§ Records to process:
= = = = = = =

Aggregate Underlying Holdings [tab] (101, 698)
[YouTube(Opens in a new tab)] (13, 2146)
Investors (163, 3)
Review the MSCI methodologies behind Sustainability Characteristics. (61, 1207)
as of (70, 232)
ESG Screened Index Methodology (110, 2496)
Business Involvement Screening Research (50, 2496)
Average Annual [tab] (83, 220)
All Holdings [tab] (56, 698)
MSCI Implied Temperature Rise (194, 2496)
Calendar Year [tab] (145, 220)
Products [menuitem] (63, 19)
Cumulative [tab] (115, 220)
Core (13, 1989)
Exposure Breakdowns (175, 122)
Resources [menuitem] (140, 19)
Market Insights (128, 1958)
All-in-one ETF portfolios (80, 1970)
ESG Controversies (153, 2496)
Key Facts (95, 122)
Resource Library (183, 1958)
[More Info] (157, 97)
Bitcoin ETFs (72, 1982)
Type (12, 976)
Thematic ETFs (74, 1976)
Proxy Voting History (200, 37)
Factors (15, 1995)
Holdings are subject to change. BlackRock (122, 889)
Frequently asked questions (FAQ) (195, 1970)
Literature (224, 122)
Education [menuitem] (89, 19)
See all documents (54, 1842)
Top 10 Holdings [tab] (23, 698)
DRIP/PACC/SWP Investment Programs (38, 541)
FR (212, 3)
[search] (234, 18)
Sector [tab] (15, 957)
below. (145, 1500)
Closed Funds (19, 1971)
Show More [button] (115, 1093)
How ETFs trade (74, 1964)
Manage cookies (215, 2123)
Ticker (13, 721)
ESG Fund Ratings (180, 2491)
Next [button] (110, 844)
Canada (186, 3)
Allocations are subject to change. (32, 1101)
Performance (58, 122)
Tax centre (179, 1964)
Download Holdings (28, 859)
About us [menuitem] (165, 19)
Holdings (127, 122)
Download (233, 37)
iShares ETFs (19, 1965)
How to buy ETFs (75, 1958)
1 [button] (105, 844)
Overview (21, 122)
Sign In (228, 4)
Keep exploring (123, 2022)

= = = = = = =

For the material above, reproduce exactly the lines from the line with "Proxy Voting History (200, 37)" to the line with "Manage cookies (215, 2123)", inclusive, and exclude all others.

Proxy Voting History (200, 37)
Factors (15, 1995)
Holdings are subject to change. BlackRock (122, 889)
Frequently asked questions (FAQ) (195, 1970)
Literature (224, 122)
Education [menuitem] (89, 19)
See all documents (54, 1842)
Top 10 Holdings [tab] (23, 698)
DRIP/PACC/SWP Investment Programs (38, 541)
FR (212, 3)
[search] (234, 18)
Sector [tab] (15, 957)
below. (145, 1500)
Closed Funds (19, 1971)
Show More [button] (115, 1093)
How ETFs trade (74, 1964)
Manage cookies (215, 2123)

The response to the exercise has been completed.